Work request: Copy out every line of the data that has the word "computer" somewhere in it.

(Beginning of Task inputs)

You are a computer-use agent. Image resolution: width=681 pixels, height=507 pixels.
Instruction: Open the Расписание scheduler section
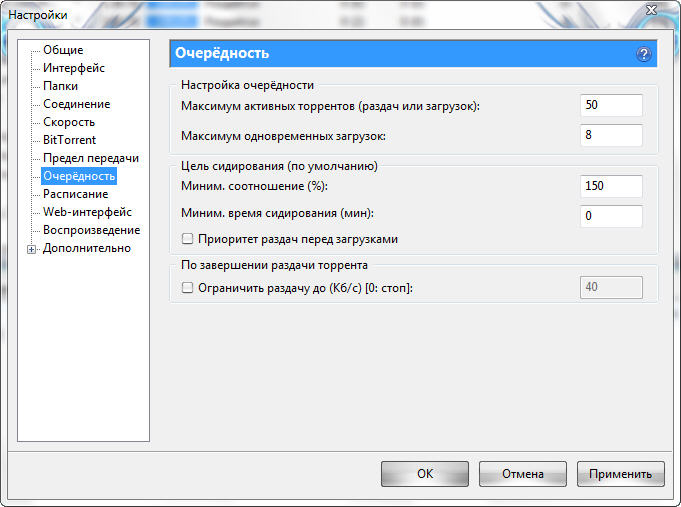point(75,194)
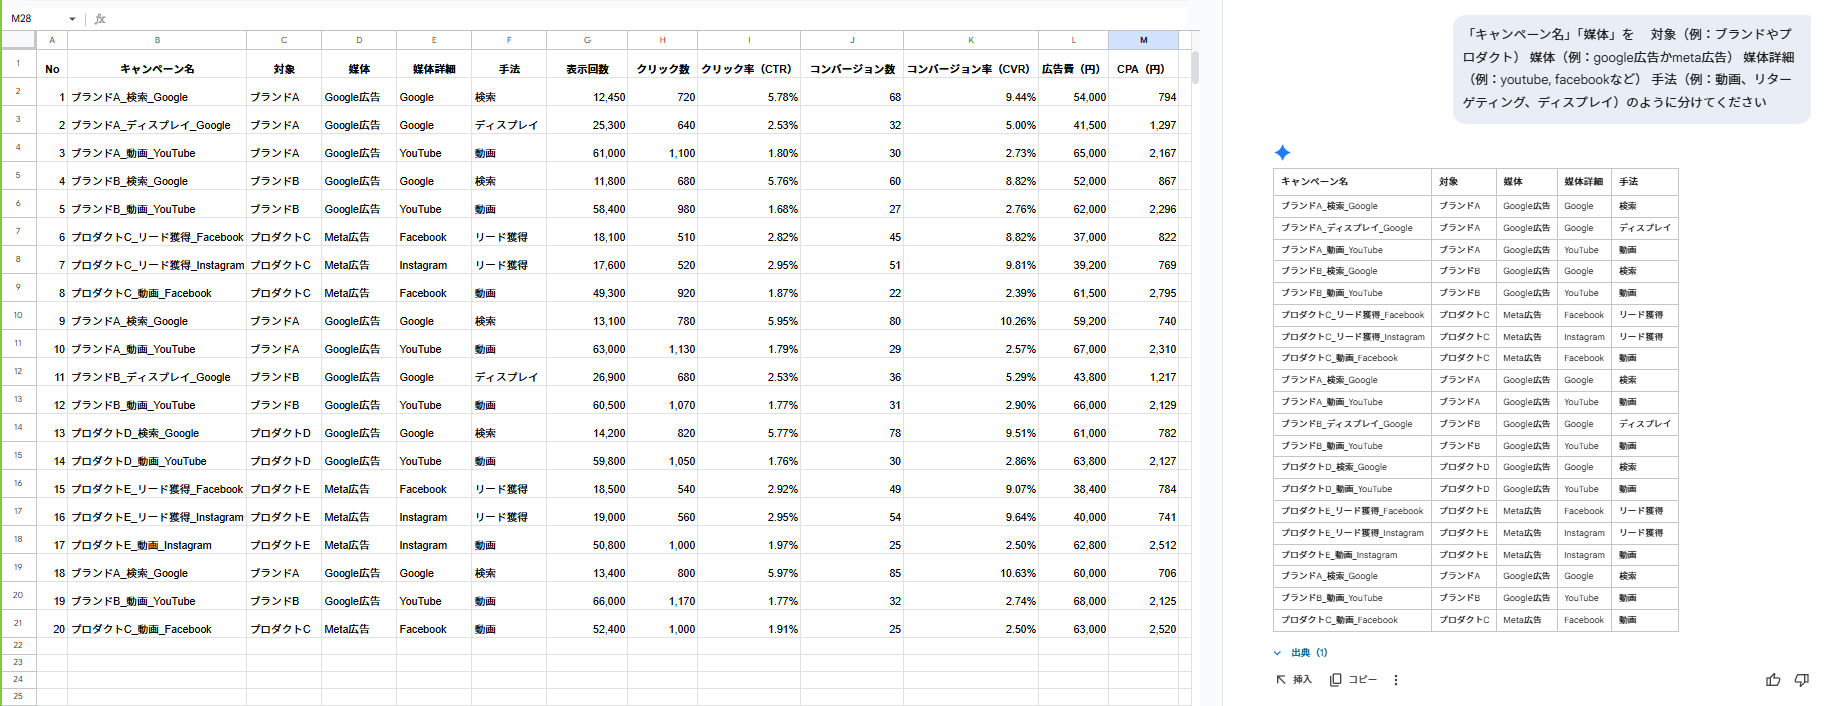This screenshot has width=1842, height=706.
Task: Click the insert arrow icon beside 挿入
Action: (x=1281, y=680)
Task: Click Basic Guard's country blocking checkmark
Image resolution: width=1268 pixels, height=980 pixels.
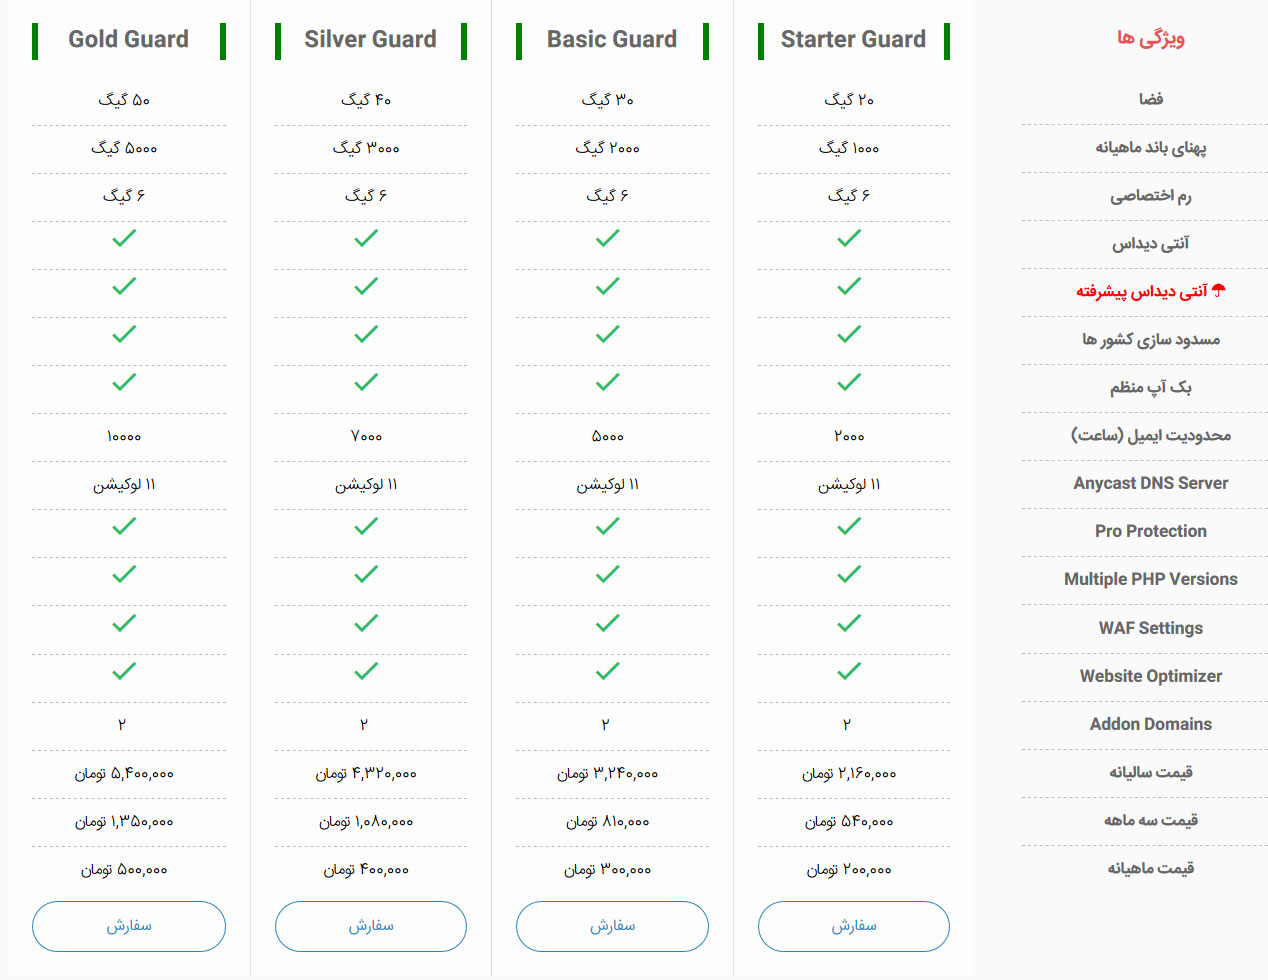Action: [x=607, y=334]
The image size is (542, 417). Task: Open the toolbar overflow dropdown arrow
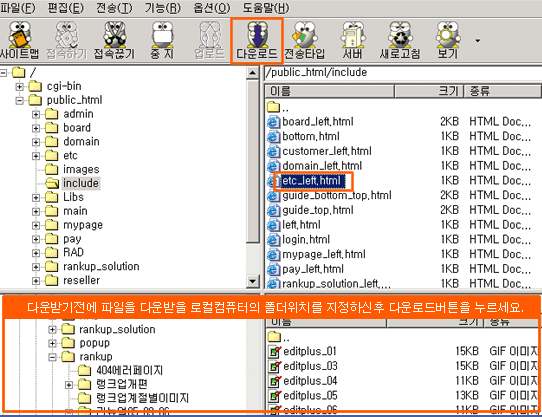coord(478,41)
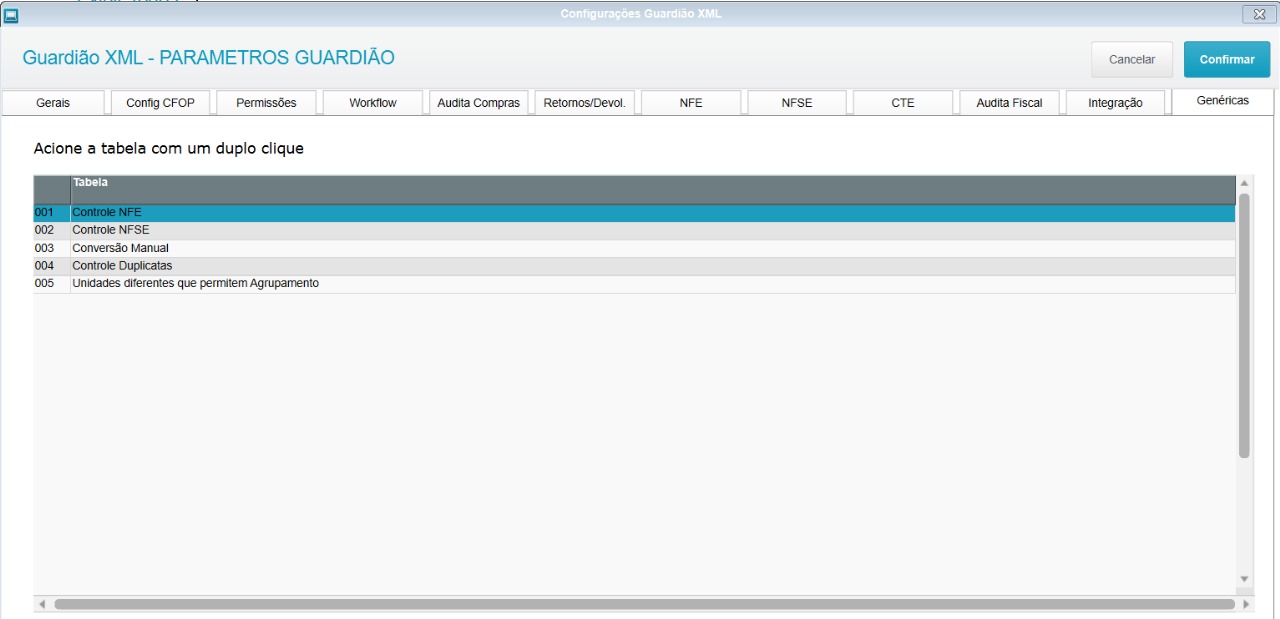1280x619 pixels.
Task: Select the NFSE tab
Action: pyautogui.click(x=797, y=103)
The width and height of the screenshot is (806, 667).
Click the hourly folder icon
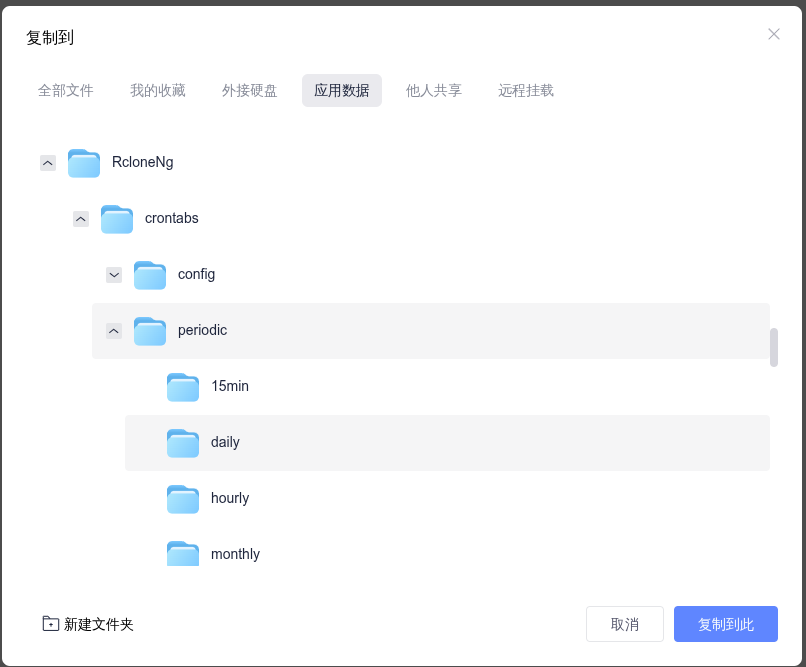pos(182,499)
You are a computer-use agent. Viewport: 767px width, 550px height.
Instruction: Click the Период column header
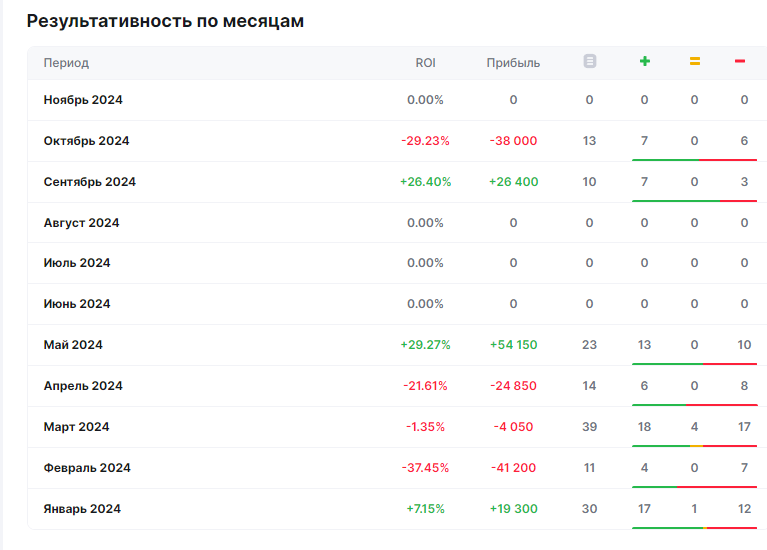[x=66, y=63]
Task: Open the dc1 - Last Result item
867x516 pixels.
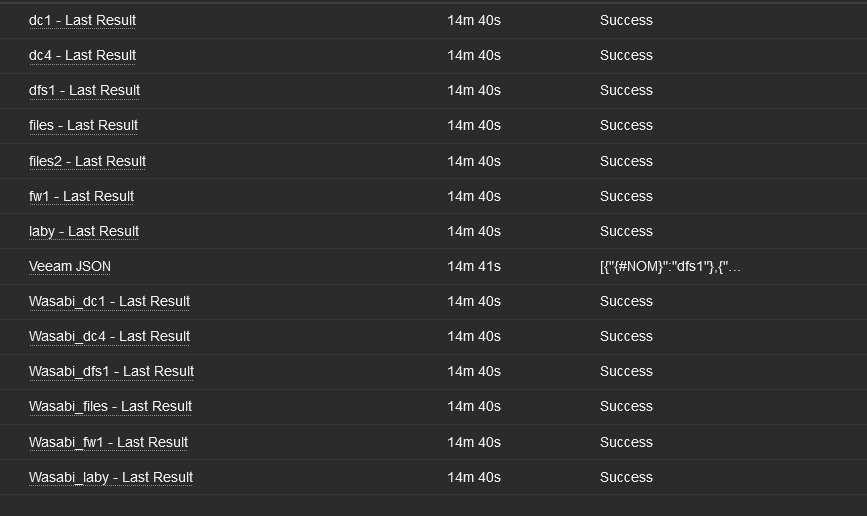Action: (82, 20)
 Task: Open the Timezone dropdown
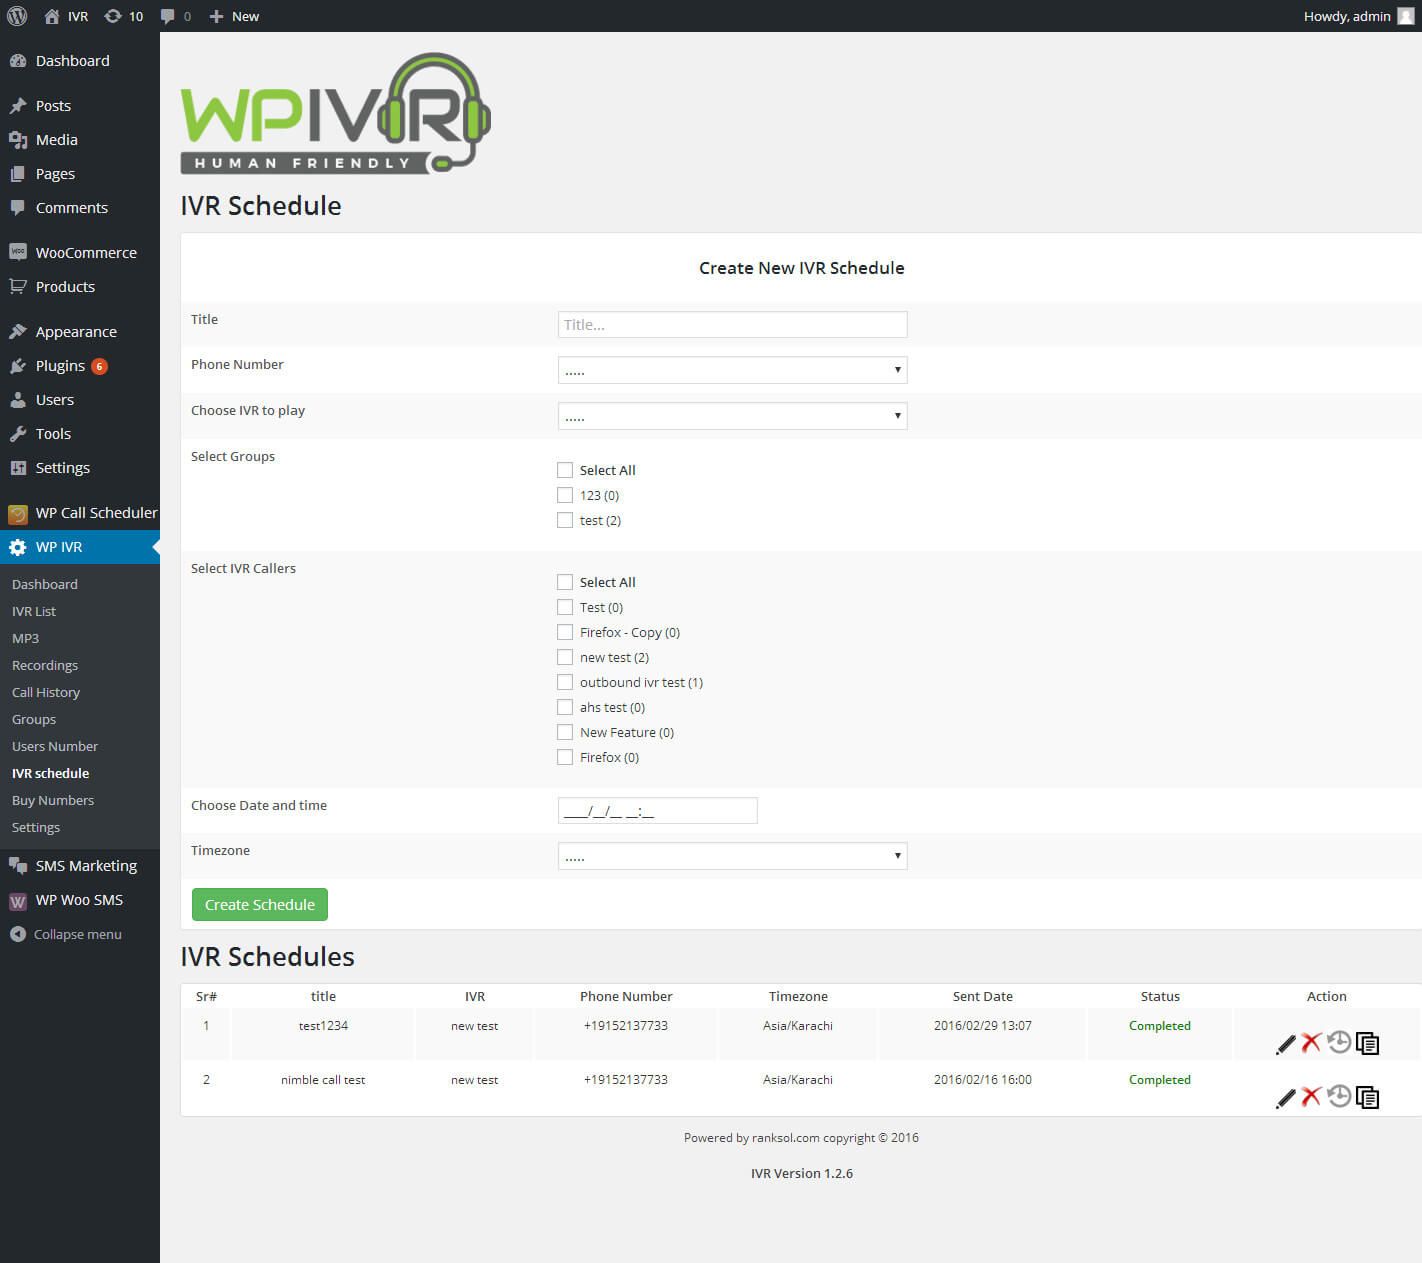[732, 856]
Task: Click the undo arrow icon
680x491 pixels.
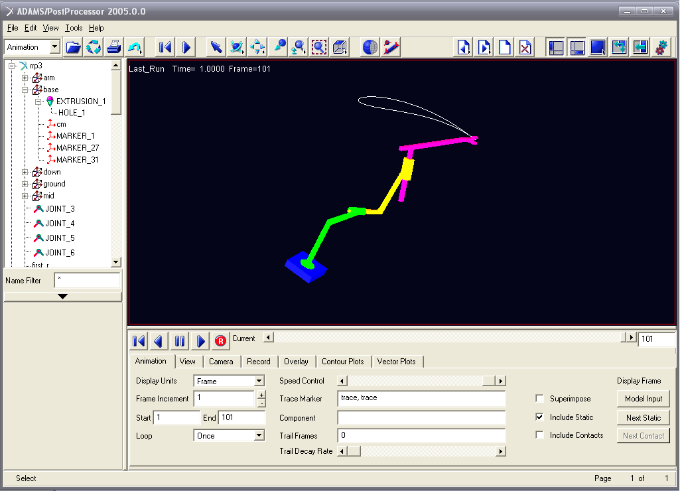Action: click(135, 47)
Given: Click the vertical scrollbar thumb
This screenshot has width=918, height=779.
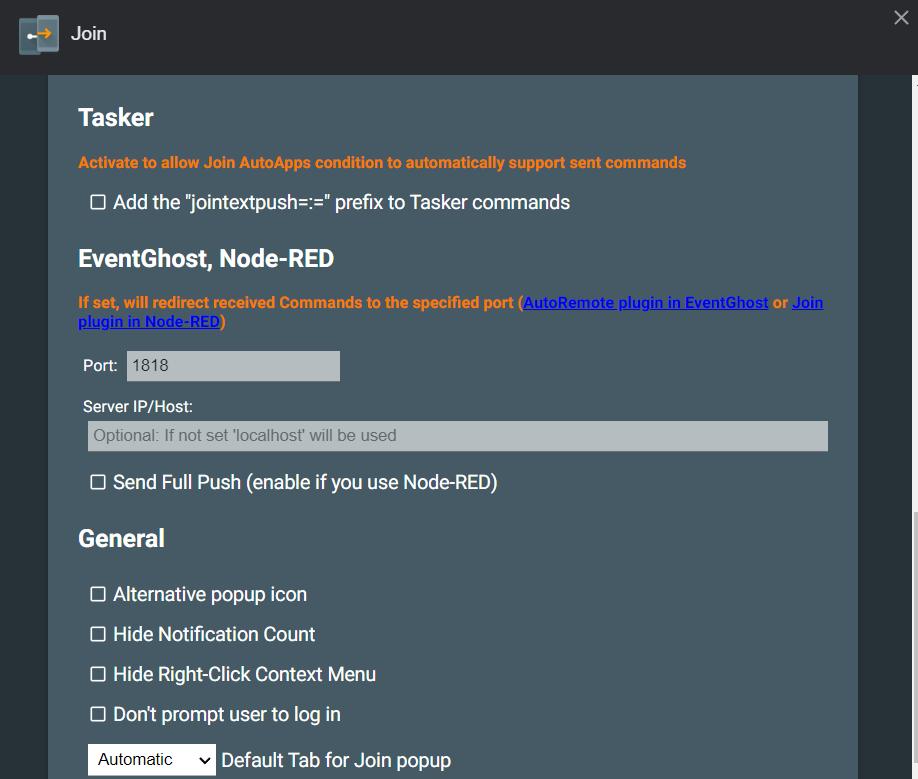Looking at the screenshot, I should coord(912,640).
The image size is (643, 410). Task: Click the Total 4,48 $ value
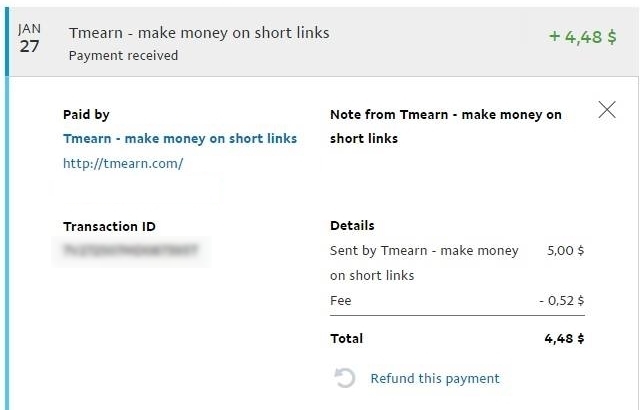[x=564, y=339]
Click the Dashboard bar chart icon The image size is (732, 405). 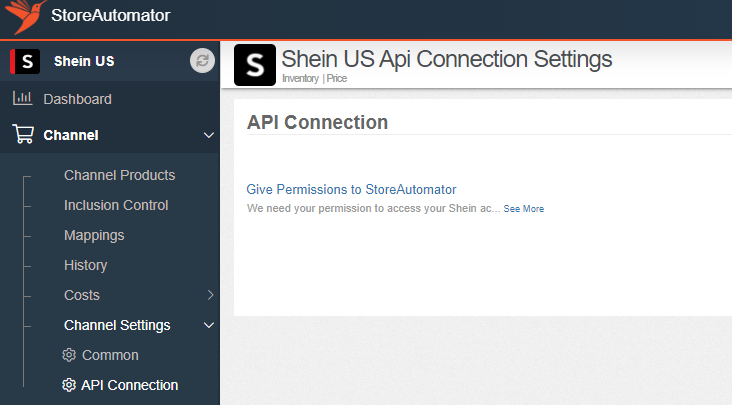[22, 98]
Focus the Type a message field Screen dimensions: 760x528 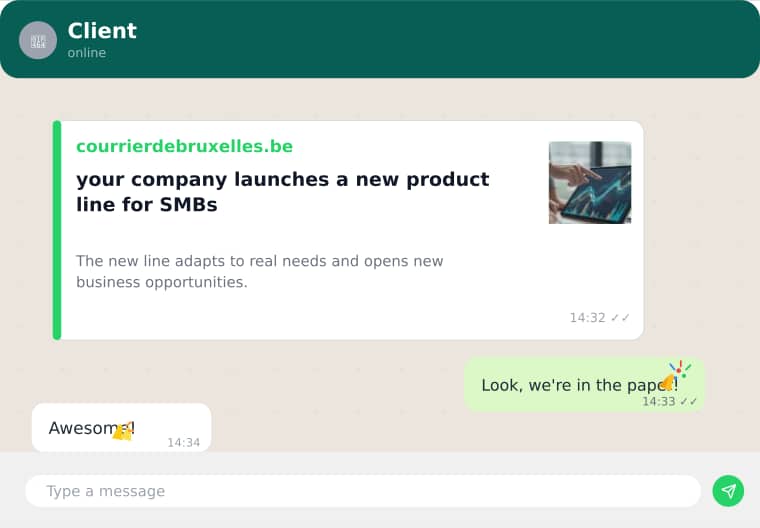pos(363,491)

(End of Task inputs)

Result of the exercise:
You are a computer-use agent. Image resolution: width=681 pixels, height=507 pixels.
You are a computer-use agent. Viewport: 767px width, 550px height.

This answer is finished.